I write here much less than I used to, especially the first several years of this blog, when I posted something new M-F and included original interviews most weeks. That isn't feasible anymore on a lot of levels (business, personal), nor does it feel very current, but this site began as a repository for my work and that's what it shall remain, with occasional updates for passers-by.
I do have this other newsletter project I'm working on. How is it different frm this site? Well, for one important big thing, it's earning me money--not a gigantic amount but an amount that makes it worth it. This site has gotten me a lot of tangential work but aside from an ad network that went defunct and a couple sponsored posts I didn't make money from this site. So that makes it worth the time and effort.
But paradoxically I don't want everyone to read the newsletter. It's not for everyone. The subject matter isn't going to be interesting to everyone and the tone and point of view are not going to be to everyone's taste. It's opt-in. This is very different from the time I had my husband make the world's worst Paris Hilton parody and Gawker picked it up and I watched with excitement and amazement as my traffic numbers ran up.

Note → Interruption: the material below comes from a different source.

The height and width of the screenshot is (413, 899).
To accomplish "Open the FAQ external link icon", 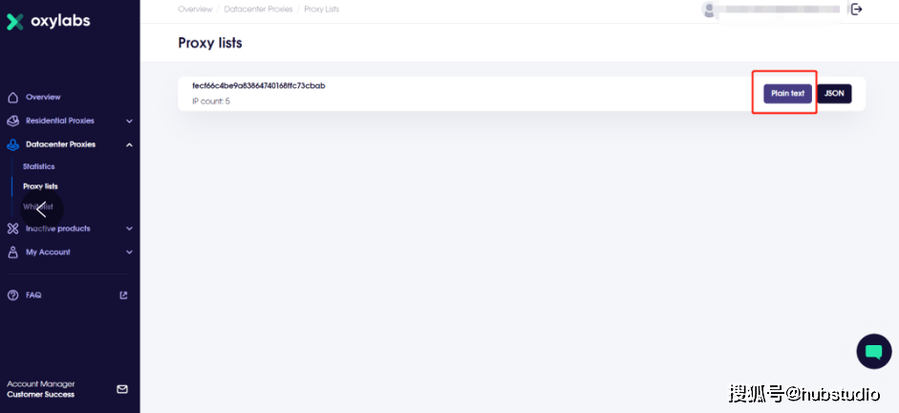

On to non-newsletter writing: I wrote this piece for Vice called I'm Not a Child Molester: I Just Play One On TV. I came up with that headline and I think it's pretty self-explanatory. I honestly yearned for this story to be killed at times because my editor pushed me to explore pedophilia and society/culture in a way I didn't intend to at first and it just made me feel very strange to research that, even though my research was on the academic and cultural side (there was a story on actual perpetrators of child sexual assault in the New York Times this weekend that made me sick and so sad for the reporters who did the important work.) The piece grew as we pursued other question and I was like "Does this thing we're exploring make sense?"
But the piece got born. I did my best to marry pop culture with real culture and did some pretty interesting interviews along the way (character Dylan Baker was a joy to speak with; he misses Philip Seymour Hoffman a lot). I was worried about being flamed for somehow enabling child sexual assault but so far people seemed to see the question I was trying to answer. My old friend Lindsay even referred to the piece as "longform" and I can't tell you how exciting that is for me. I always wanted to be a longform writer when I grew up.